PF не редиректит порт

[FATMan]

В сети есть web-сервер, к которому нужен доступ из интернета и сети. Настраиваю PF на редирект портов.
pf.conf:
ext_if="rl0"
int_if="vr0"


nat on $ext_if from $int_if:network to any -> ( $ext_if )
nat on ng0 from 192.168.2.0/24 to any -> ( ng0 )
nat on ng0 from 192.168.1.3 to any -> ( ng0 )

rdr on vr0 proto tcp from any to 192.168.1.1 port 80 -> 192.168.1.2 port 80
# 192.168.1.1 - IP сервера, на котором я настраиваю PF
pass quick all

В результате при обращении к 80-му порту происходит обращение к веб-серверу (видно из tcpdump), а ответ веб-сервера где-то теряется и не доходит...
Что посоветуете?
OS - FreeBSD 5.3

[headcrab]

Вот мой pf.conf

Код: Выделить всё

ext_if = "tun0"
lan0_if = "xl0"
vpn_ifs = "{ tun1, tun2, tun3 }"

set skip on lo

scrub in

table <blacklist> persist file "/etc/blacklist"

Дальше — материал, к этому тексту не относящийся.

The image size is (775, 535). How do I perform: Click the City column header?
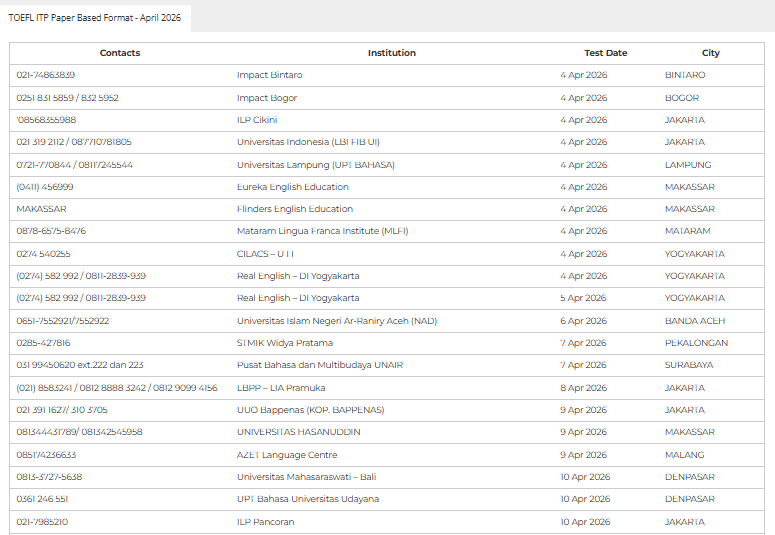coord(710,53)
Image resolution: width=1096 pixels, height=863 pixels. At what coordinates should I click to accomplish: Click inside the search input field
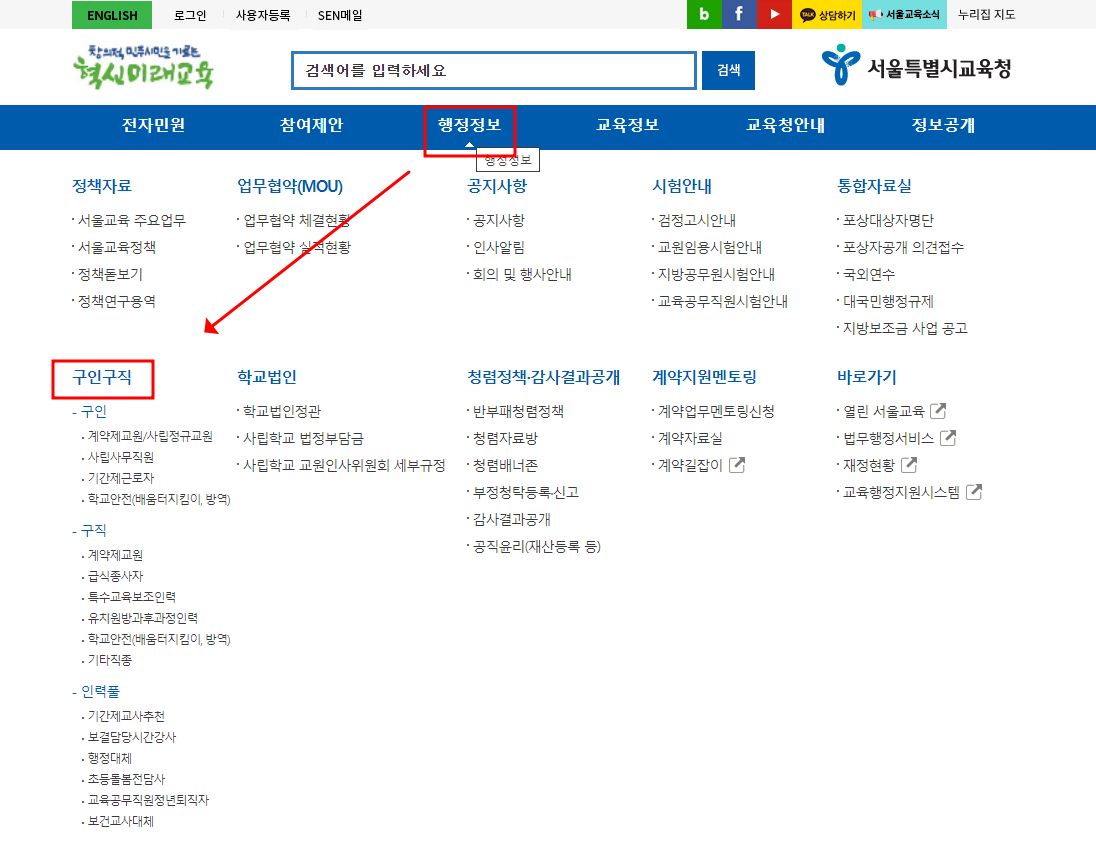[493, 70]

nat on $ext_if inet from $lan0_if/27 to any -> ($ext_if:0)

nat on $ext_if inet from { (tun1)/27, (tun2)/27, (tun3)/27 } to any -> ($ext_if:0)

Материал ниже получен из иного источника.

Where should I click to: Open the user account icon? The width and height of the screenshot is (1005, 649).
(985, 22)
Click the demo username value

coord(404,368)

rdr on $lan0_if inet proto tcp from $lan0_if/27 to ! $lan0_if  port 80 -> \
    127.0.0.1 port 3128
rdr on $lan0_if inet proto tcp from 192.168.0.9/27 to 192.168.0.29 port 80 -> \
    127.0.0.1 port 3128

rdr pass on $ext_if proto tcp from any to any port { 6881:6889 } -> \
    192.168.0.9

rdr pass on $ext_if proto udp from any to any port { 6881:6889 } -> \
    192.168.0.9
block all
block return-rst in proto tcp
block in quick on $ext_if from <blacklist>
block quick inet6 all

pass out inet keep state

pass in on $vpn_ifs inet keep state
pass in on $lan0_if keep state
#pass in on $ext_if inet proto tcp to ($ext_if) port { www } flags S/SA keep state
pass in on $ext_if inet proto icmp to ($ext_if)

Код: Выделить всё

...
#протаскиваем порты со внешки 6881-6889 на машину 192.168.0.9 во внутренней сети
rdr pass on $ext_if proto udp from any to any port { 6881:6889 } -> \
    192.168.0.9
...

PF крутится под OpenBSD 4.2

[FATMan]

Пробовал такое правило:
rdr pass on $int_if proto tcp from any to $int_if port 80 -> 192.168.1.2 port 80
Не помогло
Проблема та же...
Хотя такое вот работает нормально:
rdr pass on $int_if proto tcp from any to $int_if port 30 -> 127.0.0.1 port 22

[Shura]

А запросы откуда идут? Тоже из подсети 192.168.1.0?

[FATMan]

Да, из этой подсети (идут от IP адреса, с которого пытаются обратится за редиректом). Но, если пытаться обратиться из интернета (ng0), то запросов нет вообще.

[FATMan]

Прописал вот это:
rdrp="{80}" #ну и другие порты сюда же
rdr inet proto tcp from any to self port $rdrp -> 192.168.1.2
nat inet proto tcp from any to 192.168.1.2 port $rdrp -> $int_if
и заработало!

[FATMan]

Странно только вот что: в венде, MacOS сайт редиректится нормально, а вот в Linux - нет. В Linux'ах (Debian и Slackware) браузеры не открывают сайт, а если и открывают, то с большой задержкой. При подключении через telnet к 192.168.1.1 и попытке выполнить GET /index.php ничего не выдаёт и через некоторое время разрывает соединение. Хотя с 192.168.1.2 работает нормально.
В чём может быть там проблема?

[Shura]

Честно говоря, странно, что вообще работает. Не должно. Редирект имеет смысл из одной подсети в другую, но не с машины на машину в одной подсети.

[FATMan]

Там редирект из интернета на внутреннюю машину. Редирект с машины на машину в одной сети ставлю только для того, чтобы не напрягать юзеров запоминать ip-шники или домены.